I am sharing these details of the tour of the Gore family farm to highlight that Al, the son, was once deeply embedded in the farming culture. However, I didn’t really sense that he yearned for it, that he ached to plow those hills again, to muscle up building a fence or hefting rocks. I sensed that he clearly appreciated his early life on that farm, but not that he was hoping to live into it again. Yes, at the time he was in consideration of developing and showcasing his farm as a model of sustainability, but I sensed little emotional or physical affinity from him for the actual life that a working farm has to offer. He seemed more attached to his idea of the farm than to the farm itself.
On the other hand, the tens of thousands of photos on the internet of Prince Charles walking and being on his land impart the feeling that he belongs there and that the land is there to love and support him. His Wellingtons are conduits between soil and soul. The Prince is of the landscape, of the earth. He is an essential and blessed element of the farm organism.
I feel otherwise about Al (who appears on his farm in just a few internet photos). I feel that for Al, his home farm is a reassuring story, a rich story that contributed to who he has become in life, and a laboratory that could help to save the planet. Prince Charles seems melded to the earth; Al Gore seems melded to concepts about the earth.
And that’s fine. Al doesn’t have to grab a shovel or a pickaxe and go to work on his land to be a good citizen of the earth.
But, I thought that Al had lost something important. So, when we spent time together months later in San Francisco, where he was going to introduce the film at the Castro Theater, I said, “Al, I think you should do some farming. I think it would be good for you, get on a tractor, go back and forth down the field, watch the soil pass under you, let the thoughts and feelings come. You don’t do that anymore.”
He turned towards me. “You offering me a job?”

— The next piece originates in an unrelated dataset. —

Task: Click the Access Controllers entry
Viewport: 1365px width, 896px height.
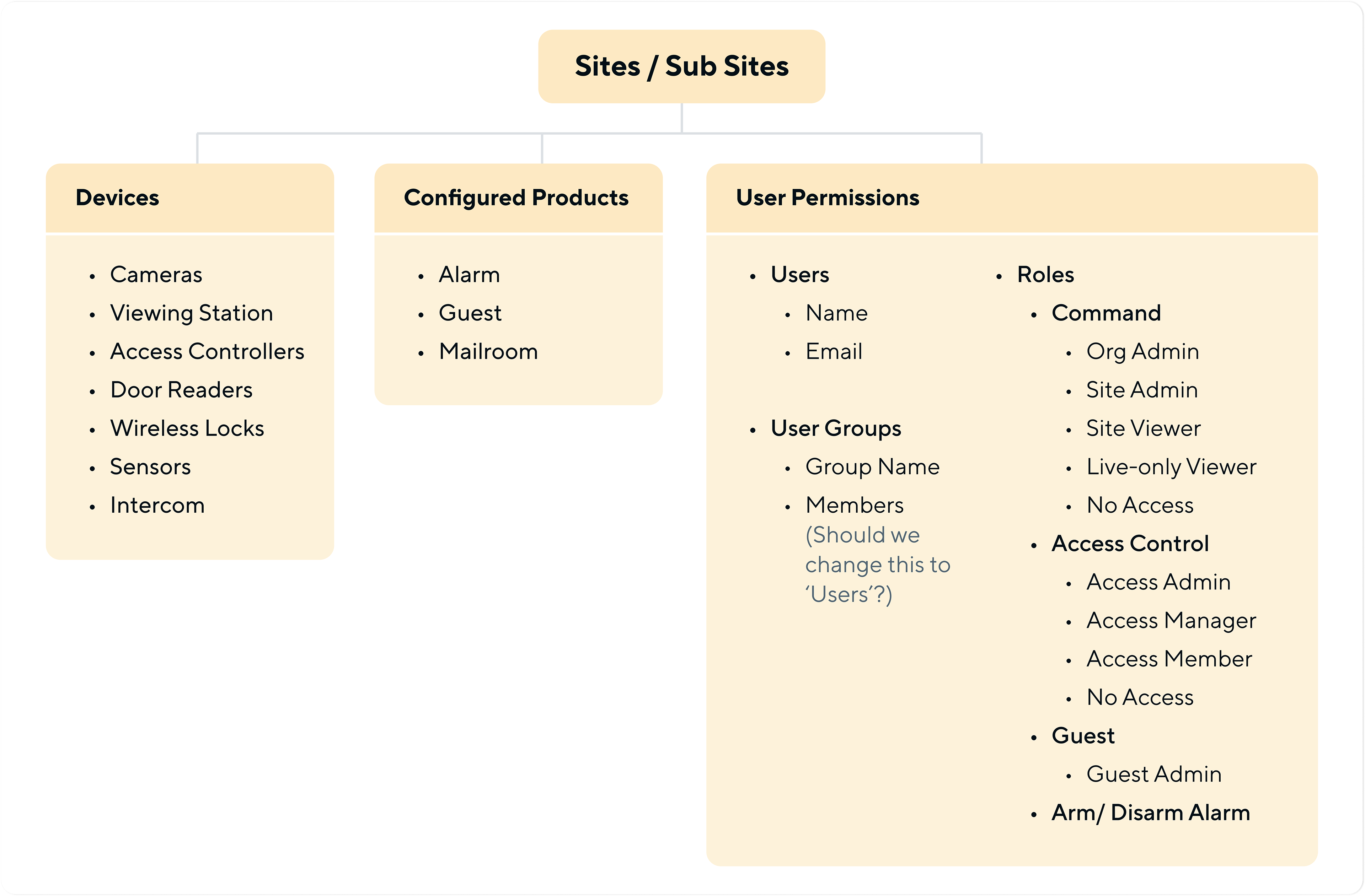Action: click(207, 351)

“Yeah, I’ve been considering it. We could have you on my farm in privacy, no one would know, no press would be there…you would just be one of the crew, just for a couple of days.”
“How much you going to pay me?”
“Well, normal starting pay is $12 per hour. But since you’ve got some experience running equipment, and since you are in special situation, I’ll offer you $14 per hour.”
“Not enough,” Al said, turning away.
Al Gore’s Introduction to The Real Dirt on Farmer John
Here you can watch Al’s introduction to a screening of The Real Dirt on Farmer John at the Castro Theatre in San Francisco in 2006:
You can watch The Real Dirt on Farmer John here.
You wouldn’t surmise it from the introduction by Al, but shortly before his introduction of the film at the Castro Theatre in San Francisco, Al chastised me for being too personal with him. I suppose a case could be made for that, but, by this time, I thought Al and I had become fast friends, and I thought it was fine to discuss personal things with him while we were standing side by side at the urinals.
Not long after that, I read that Tipper and Al were separating. I sent them some preliminary ideas for re-enlivening their farm, but never heard from either of them again.